Ricopia senza cambiare nulla le righe qui sotto: parti da quella che contiene "Image resolution: width=1400" e fermati dopo quella che contiene "Open _paulina_andreeva_ username".

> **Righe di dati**
########
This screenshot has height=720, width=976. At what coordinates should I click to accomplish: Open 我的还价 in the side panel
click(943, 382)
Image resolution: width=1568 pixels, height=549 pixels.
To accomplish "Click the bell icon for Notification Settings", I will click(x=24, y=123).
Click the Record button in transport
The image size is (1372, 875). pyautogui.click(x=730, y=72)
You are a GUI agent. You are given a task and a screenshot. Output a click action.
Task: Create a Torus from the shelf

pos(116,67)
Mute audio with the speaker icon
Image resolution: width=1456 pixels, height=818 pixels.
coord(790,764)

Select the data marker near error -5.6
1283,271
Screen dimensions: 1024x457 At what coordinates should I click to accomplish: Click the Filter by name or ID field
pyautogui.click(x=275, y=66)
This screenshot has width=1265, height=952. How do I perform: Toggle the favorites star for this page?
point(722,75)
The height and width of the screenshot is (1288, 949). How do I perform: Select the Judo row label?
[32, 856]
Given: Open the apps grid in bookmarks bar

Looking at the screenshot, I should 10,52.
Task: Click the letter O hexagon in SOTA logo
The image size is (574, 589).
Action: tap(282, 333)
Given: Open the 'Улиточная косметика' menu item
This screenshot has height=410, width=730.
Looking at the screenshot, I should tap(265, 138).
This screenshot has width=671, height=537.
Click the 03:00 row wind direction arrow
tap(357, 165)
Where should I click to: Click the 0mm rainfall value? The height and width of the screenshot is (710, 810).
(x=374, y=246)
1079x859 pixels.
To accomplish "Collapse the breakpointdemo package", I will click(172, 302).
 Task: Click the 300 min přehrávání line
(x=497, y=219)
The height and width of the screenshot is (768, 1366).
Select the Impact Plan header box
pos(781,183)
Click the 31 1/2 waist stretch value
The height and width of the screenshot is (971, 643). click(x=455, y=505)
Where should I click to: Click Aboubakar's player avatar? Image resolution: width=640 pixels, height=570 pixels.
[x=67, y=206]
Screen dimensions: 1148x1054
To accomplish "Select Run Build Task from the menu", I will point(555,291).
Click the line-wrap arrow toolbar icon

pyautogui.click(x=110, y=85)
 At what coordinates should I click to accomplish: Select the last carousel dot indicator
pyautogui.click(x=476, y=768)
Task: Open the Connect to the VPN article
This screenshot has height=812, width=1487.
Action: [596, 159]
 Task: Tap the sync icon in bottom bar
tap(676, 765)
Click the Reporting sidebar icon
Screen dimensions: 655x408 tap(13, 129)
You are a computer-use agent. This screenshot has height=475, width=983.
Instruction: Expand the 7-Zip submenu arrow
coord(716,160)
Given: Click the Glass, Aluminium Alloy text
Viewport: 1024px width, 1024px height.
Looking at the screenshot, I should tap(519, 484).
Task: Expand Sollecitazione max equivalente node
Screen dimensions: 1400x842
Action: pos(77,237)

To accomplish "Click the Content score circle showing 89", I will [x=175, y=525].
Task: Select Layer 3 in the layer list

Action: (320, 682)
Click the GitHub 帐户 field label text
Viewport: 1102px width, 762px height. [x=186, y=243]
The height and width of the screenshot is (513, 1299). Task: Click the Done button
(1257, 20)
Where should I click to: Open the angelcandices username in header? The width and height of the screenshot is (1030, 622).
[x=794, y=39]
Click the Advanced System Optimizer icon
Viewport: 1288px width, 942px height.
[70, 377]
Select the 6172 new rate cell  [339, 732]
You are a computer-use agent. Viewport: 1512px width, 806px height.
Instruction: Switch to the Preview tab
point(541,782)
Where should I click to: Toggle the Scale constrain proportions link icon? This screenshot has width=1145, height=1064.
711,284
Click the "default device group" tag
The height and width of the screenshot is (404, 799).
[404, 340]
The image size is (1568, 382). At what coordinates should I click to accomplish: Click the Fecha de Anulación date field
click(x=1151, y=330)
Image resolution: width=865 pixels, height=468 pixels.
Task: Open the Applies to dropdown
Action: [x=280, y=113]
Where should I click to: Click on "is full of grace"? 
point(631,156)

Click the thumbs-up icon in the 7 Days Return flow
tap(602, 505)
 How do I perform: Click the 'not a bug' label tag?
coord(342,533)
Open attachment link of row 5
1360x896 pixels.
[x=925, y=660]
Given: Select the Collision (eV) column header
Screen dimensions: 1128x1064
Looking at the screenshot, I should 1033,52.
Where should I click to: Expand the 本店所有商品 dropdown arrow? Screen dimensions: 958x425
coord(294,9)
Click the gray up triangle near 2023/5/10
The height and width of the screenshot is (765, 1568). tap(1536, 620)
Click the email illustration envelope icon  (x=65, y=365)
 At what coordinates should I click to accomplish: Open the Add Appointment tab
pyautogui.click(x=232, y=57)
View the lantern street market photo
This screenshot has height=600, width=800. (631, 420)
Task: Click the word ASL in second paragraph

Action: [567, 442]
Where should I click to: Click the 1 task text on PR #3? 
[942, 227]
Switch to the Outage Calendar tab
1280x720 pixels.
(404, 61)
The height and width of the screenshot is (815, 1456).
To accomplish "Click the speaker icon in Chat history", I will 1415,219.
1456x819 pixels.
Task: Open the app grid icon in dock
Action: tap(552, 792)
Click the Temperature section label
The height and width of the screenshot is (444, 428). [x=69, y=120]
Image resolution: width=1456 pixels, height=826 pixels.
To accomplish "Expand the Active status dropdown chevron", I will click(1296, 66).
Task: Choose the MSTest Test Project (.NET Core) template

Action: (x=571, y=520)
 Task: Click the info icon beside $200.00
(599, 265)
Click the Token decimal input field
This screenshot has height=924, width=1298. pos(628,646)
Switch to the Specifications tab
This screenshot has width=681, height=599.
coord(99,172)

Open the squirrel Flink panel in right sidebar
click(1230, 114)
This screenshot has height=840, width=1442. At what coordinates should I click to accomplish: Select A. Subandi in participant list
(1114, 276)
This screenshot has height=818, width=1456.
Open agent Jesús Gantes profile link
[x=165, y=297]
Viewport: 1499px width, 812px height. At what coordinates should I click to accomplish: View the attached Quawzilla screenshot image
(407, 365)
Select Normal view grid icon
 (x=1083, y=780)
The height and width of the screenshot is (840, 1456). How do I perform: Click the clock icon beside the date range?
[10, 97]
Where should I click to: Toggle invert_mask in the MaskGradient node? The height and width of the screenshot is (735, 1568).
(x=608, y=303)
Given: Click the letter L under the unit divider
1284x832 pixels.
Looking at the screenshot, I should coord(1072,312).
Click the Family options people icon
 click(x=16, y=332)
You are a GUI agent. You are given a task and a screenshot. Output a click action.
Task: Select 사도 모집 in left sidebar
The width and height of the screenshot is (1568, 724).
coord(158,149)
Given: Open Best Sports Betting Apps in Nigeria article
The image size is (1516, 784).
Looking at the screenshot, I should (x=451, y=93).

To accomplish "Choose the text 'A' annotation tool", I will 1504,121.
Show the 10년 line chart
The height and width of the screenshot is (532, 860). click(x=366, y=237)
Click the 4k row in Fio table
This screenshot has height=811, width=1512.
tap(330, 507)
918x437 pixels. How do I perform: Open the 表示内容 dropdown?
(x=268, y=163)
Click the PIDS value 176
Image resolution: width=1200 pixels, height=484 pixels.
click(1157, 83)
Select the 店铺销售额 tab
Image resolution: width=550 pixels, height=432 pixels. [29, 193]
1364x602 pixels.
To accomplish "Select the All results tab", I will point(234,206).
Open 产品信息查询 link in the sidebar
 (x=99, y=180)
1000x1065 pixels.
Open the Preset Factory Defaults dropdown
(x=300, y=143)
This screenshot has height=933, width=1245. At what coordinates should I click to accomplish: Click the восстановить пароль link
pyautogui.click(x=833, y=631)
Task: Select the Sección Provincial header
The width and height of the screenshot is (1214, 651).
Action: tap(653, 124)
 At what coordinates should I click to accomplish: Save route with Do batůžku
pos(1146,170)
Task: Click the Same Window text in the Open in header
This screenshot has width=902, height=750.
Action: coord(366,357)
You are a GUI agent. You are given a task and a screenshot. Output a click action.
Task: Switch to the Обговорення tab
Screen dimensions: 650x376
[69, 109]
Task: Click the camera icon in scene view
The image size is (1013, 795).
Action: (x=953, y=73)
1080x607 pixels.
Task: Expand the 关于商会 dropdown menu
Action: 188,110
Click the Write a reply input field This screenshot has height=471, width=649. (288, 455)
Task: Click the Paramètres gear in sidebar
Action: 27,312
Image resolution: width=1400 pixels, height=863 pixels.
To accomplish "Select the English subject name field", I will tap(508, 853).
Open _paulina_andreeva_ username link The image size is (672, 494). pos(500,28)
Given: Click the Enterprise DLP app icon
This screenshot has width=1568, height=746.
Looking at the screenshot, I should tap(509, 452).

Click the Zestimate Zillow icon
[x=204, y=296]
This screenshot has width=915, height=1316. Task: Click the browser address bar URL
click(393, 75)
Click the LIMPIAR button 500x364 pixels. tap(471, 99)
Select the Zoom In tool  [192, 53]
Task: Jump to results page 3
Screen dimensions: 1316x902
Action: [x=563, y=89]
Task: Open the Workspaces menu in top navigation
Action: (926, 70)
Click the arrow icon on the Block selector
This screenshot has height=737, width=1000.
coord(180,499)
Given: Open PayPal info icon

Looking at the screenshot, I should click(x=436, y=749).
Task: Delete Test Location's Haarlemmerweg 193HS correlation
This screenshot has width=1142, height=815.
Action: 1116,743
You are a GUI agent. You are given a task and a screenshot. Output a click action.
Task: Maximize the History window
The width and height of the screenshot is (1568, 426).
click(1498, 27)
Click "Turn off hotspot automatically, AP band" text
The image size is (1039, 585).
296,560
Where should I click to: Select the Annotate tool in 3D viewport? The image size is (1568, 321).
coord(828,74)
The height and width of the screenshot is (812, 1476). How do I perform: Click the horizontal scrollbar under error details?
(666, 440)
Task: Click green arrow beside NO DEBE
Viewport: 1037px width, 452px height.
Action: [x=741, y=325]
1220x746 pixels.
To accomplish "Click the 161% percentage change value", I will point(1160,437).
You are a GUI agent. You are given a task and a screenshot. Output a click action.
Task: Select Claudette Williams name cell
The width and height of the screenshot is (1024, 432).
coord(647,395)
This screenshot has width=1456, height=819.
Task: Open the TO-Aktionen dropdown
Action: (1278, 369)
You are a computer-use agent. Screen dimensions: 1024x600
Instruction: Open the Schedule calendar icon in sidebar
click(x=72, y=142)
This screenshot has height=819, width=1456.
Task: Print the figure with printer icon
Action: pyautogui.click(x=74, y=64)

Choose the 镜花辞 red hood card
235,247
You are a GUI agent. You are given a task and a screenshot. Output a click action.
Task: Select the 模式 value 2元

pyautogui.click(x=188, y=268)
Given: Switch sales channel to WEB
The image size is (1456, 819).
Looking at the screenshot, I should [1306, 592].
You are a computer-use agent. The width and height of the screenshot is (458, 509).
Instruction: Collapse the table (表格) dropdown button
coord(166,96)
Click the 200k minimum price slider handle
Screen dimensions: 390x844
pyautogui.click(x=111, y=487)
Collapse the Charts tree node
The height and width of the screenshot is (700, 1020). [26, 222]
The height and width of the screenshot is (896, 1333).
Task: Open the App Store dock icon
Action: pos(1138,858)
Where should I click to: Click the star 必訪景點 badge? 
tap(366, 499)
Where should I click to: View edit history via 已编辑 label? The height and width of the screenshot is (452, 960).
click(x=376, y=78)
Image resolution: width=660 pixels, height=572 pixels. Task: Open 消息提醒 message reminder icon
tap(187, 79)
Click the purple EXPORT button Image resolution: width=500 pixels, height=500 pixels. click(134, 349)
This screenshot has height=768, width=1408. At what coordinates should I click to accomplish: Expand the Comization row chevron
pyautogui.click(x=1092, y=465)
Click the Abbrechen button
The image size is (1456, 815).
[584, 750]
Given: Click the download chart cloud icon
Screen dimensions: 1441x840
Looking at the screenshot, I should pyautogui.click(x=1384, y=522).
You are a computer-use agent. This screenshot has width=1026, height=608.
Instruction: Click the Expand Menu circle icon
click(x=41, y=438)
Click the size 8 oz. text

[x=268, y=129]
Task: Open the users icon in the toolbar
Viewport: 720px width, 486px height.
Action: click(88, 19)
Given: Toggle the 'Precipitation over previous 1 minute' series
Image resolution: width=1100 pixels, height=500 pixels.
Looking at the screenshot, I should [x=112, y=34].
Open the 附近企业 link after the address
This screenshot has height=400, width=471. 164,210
########
> **Soluzione**
Image resolution: width=1400 pixels, height=863 pixels.
To accomplish "Select the English subject name field", I will tap(508, 853).
Open _paulina_andreeva_ username link The image size is (672, 494). pos(500,28)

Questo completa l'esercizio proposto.